Therefore, in this chapter, in sections 3.2 and 3.3, we introduce some typical network traffic load monitoring techniques to predict and prevent congestion before it occurs through the measure of dropping (removing) packets early when there are signs of impending congestion.
3.1. DropTail method
DropTail is a simple, traditional queue management method based on FIFO mechanism. All incoming packets are placed in the queue, when the queue is full, the later packets are dropped.
Due to its simplicity and ease of implementation, DropTail has been used for many years on Internet router systems. However, this algorithm has the following disadvantages:
− Cannot avoid the phenomenon of “Lock out”: Occurs when 1 or several traffic streams monopolize the queue, making packets of other connections unable to pass through the router. This phenomenon greatly affects reliable transmission protocols such as TCP. According to the anti-congestion algorithm, when locked out, the TCP connection stream will reduce the window size and reduce the packet transmission speed exponentially.
− Can cause Global Synchronization: This is the result of a severe “Lock out” phenomenon. Some neighboring routers have their queues monopolized by a number of connections, causing a series of other TCP connections to be unable to pass through and simultaneously reducing the transmission speed. After those monopolized connections are temporarily suspended,
Once the queue is cleared, it takes a considerable amount of time for TCP connections to return to their original speed.
− Full Queue phenomenon: Data transmitted on the Internet often has an explosion, packets arriving at the router are often in clusters rather than in turn.
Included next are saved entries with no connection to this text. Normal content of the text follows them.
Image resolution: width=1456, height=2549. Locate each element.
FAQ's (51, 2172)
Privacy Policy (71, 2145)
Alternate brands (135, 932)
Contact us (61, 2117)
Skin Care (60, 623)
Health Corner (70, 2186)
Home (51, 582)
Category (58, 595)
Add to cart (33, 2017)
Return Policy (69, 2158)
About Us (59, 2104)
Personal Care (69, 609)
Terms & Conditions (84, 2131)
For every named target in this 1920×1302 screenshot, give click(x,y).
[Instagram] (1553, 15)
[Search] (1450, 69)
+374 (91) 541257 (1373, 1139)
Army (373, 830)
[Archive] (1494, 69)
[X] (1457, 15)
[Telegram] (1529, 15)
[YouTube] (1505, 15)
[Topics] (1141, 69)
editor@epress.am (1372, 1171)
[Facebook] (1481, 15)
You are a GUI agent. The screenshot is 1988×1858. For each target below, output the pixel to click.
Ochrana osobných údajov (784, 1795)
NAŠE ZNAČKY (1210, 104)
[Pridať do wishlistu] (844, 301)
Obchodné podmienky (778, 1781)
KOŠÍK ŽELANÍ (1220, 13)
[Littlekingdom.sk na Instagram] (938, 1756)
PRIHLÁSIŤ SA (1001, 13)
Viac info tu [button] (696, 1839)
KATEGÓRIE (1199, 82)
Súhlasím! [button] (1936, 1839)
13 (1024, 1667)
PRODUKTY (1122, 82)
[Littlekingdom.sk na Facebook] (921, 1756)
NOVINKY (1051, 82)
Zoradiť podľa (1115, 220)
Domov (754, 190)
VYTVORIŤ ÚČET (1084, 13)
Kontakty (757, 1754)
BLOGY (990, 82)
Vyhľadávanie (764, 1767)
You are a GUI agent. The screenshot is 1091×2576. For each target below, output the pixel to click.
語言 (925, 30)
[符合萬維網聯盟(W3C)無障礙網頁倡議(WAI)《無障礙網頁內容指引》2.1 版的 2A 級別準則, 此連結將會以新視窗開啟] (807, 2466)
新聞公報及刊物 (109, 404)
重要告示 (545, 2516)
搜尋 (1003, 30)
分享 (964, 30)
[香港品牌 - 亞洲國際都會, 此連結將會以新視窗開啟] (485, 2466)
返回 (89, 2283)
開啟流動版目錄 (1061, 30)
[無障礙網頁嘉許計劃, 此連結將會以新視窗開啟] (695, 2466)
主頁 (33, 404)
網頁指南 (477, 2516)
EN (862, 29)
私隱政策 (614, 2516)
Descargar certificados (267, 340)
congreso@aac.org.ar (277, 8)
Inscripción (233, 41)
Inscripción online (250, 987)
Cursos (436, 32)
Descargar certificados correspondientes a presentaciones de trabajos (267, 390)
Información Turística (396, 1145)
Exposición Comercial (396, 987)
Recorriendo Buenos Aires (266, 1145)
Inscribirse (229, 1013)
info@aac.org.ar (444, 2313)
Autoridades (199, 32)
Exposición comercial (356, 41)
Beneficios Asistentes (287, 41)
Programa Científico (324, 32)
Therefore, the operating mechanism of DropTail makes the queue easily full for a long period of time, leading to the average delay time of large packets. To avoid this phenomenon, with DropTail, the only way is to increase the router's buffer, this method is very expensive and ineffective.
− No QoS guarantee: With the DropTail mechanism, there is no way to prioritize important packets to be transmitted through the router earlier when all are in the queue. Meanwhile, with multimedia communication, ensuring connection and stable speed is extremely important and the DropTail algorithm cannot satisfy.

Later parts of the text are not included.